### MATERIAL FOR THE TASK
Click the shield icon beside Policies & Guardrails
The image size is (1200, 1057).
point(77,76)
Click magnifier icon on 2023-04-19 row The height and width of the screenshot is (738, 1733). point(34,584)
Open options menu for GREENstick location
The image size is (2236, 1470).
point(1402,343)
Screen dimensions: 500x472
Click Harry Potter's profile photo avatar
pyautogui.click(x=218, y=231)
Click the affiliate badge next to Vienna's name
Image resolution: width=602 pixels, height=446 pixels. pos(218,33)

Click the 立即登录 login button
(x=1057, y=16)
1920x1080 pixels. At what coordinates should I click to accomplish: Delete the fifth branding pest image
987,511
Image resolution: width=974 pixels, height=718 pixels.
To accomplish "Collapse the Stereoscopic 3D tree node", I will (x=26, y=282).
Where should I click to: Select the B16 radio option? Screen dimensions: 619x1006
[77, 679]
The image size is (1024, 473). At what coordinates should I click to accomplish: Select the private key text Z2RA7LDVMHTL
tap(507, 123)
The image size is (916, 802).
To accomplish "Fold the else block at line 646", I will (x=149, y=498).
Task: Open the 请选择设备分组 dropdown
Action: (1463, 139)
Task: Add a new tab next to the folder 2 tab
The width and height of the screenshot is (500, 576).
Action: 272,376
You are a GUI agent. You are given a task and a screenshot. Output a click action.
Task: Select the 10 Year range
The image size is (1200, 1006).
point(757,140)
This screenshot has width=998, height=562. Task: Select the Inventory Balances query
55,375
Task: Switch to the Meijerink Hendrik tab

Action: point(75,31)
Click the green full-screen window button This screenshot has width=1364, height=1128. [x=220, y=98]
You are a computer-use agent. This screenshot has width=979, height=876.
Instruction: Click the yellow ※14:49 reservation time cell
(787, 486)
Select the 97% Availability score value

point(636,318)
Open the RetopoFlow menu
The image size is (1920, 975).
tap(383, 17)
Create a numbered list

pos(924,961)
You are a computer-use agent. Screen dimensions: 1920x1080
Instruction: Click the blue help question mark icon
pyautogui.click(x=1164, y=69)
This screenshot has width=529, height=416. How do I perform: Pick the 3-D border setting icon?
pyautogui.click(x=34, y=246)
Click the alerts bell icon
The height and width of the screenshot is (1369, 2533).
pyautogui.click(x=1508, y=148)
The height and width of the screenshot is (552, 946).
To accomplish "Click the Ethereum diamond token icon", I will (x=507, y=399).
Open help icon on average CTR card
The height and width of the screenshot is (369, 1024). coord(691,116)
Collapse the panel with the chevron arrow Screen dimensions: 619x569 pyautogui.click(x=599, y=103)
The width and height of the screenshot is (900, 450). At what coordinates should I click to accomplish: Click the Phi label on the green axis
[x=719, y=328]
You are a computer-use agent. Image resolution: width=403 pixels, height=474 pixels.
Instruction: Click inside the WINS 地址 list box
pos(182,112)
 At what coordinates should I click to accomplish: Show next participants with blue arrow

### GOAL
Write out the entries word for word, from the line containing "Create a numbered list" down through the last line.

### RESPONSE
Create a numbered list

pos(924,961)
You are a computer-use agent. Screen dimensions: 1920x1080
Instruction: Click the blue help question mark icon
pyautogui.click(x=1164, y=69)
This screenshot has width=529, height=416. How do I perform: Pick the 3-D border setting icon?
pyautogui.click(x=34, y=246)
Click the alerts bell icon
The height and width of the screenshot is (1369, 2533).
pyautogui.click(x=1508, y=148)
The height and width of the screenshot is (552, 946).
To accomplish "Click the Ethereum diamond token icon", I will (x=507, y=399).
Open help icon on average CTR card
The height and width of the screenshot is (369, 1024). coord(691,116)
Collapse the panel with the chevron arrow Screen dimensions: 619x569 pyautogui.click(x=599, y=103)
The width and height of the screenshot is (900, 450). At what coordinates should I click to accomplish: Click the Phi label on the green axis
[x=719, y=328]
You are a computer-use agent. Image resolution: width=403 pixels, height=474 pixels.
Instruction: Click inside the WINS 地址 list box
pos(182,112)
 At what coordinates should I click to accomplish: Show next participants with blue arrow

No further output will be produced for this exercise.